*Given records*
★ ★ ★ ★ ★
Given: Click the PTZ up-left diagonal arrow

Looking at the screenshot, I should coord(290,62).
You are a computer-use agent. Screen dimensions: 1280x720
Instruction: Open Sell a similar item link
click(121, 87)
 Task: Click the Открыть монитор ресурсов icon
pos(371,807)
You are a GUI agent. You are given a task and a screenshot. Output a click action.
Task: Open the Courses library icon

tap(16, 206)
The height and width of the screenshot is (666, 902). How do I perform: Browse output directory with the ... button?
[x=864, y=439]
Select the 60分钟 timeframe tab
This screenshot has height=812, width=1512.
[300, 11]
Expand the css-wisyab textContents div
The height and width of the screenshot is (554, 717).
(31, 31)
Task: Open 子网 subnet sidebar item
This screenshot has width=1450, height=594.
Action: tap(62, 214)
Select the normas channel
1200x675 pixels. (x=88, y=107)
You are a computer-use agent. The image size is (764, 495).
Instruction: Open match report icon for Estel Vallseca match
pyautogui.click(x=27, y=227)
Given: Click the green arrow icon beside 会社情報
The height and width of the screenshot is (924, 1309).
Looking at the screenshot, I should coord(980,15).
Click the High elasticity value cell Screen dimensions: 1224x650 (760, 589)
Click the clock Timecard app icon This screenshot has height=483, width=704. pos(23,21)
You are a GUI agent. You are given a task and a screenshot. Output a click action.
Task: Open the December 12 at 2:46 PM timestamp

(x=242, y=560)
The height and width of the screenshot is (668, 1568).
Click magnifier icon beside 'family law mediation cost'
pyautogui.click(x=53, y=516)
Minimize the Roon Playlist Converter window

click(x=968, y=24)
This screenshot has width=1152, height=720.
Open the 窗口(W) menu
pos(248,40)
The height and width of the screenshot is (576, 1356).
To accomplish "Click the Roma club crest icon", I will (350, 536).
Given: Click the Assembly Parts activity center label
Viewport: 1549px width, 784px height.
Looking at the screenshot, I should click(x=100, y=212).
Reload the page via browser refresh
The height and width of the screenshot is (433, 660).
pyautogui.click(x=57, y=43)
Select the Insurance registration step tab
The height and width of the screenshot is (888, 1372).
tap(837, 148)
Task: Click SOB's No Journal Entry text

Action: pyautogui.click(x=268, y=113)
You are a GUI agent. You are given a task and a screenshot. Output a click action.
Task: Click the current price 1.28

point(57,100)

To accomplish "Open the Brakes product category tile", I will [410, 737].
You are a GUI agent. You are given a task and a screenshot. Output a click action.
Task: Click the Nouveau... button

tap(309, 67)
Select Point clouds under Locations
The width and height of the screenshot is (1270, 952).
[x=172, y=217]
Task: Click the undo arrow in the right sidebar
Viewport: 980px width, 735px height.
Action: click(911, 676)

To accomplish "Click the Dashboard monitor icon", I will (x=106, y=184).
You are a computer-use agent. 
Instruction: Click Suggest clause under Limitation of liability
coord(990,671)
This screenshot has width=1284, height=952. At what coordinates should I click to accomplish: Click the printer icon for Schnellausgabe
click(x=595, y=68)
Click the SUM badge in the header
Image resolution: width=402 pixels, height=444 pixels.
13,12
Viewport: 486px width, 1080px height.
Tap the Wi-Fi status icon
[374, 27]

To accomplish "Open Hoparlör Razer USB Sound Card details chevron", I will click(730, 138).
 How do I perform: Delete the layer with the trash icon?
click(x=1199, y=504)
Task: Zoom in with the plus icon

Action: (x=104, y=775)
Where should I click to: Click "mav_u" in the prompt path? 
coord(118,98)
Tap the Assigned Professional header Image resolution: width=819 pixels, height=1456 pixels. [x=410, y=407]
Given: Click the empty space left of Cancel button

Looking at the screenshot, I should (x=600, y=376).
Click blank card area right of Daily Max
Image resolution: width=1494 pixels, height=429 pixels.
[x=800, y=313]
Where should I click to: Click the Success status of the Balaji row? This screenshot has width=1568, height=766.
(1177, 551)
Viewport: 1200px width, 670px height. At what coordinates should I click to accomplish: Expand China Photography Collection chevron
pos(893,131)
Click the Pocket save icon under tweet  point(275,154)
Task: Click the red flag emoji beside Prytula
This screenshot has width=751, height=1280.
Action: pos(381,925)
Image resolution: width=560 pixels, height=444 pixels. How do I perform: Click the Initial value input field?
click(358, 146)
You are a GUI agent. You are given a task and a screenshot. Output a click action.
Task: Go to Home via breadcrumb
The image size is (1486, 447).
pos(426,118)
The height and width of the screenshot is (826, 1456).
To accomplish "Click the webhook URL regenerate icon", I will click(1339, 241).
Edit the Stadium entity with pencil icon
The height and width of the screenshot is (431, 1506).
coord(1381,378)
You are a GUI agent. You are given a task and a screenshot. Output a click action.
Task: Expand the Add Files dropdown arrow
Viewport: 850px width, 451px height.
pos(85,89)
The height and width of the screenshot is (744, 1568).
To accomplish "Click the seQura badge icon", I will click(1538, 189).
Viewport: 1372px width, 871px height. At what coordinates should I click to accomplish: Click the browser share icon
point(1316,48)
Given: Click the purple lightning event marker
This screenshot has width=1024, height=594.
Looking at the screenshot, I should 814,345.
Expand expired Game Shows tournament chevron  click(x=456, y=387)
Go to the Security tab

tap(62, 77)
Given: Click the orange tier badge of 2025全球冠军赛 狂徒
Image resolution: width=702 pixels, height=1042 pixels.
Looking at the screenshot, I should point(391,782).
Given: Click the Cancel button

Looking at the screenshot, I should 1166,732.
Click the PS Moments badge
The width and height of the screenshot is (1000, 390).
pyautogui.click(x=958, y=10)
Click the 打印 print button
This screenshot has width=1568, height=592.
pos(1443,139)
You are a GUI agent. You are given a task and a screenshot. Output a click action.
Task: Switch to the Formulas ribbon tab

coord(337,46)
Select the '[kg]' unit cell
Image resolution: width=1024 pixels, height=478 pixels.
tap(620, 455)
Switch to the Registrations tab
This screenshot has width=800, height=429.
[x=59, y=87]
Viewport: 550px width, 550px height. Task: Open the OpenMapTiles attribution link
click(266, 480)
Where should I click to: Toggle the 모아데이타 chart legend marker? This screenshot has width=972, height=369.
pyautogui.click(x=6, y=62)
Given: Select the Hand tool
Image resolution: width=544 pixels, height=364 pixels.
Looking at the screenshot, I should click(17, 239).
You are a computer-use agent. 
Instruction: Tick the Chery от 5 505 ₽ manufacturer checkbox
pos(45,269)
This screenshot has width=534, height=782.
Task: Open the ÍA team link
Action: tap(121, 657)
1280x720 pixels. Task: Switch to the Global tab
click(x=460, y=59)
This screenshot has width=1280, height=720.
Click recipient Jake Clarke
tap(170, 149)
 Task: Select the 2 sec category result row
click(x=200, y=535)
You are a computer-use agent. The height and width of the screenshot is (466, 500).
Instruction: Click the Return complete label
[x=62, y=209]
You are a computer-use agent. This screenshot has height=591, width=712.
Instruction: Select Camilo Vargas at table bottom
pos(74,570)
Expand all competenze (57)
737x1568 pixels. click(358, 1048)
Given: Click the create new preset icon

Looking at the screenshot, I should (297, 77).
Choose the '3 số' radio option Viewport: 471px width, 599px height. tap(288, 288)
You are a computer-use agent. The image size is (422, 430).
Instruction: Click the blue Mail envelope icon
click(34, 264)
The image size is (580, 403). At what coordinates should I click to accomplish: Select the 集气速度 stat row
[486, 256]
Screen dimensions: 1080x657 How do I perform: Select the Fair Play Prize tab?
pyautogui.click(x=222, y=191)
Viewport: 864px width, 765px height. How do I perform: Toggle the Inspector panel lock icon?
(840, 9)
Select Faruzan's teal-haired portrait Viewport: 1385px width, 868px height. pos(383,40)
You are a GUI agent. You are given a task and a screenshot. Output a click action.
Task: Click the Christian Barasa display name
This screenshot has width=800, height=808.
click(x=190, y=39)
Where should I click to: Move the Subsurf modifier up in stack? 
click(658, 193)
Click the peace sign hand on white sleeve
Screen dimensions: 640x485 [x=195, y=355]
★ ★ ★ ★ ★
Search the data above for the word "right" and show every line that has it.

*Solution to the problem*
Task: Click the undo arrow in the right sidebar
Click blank card area right of Daily Max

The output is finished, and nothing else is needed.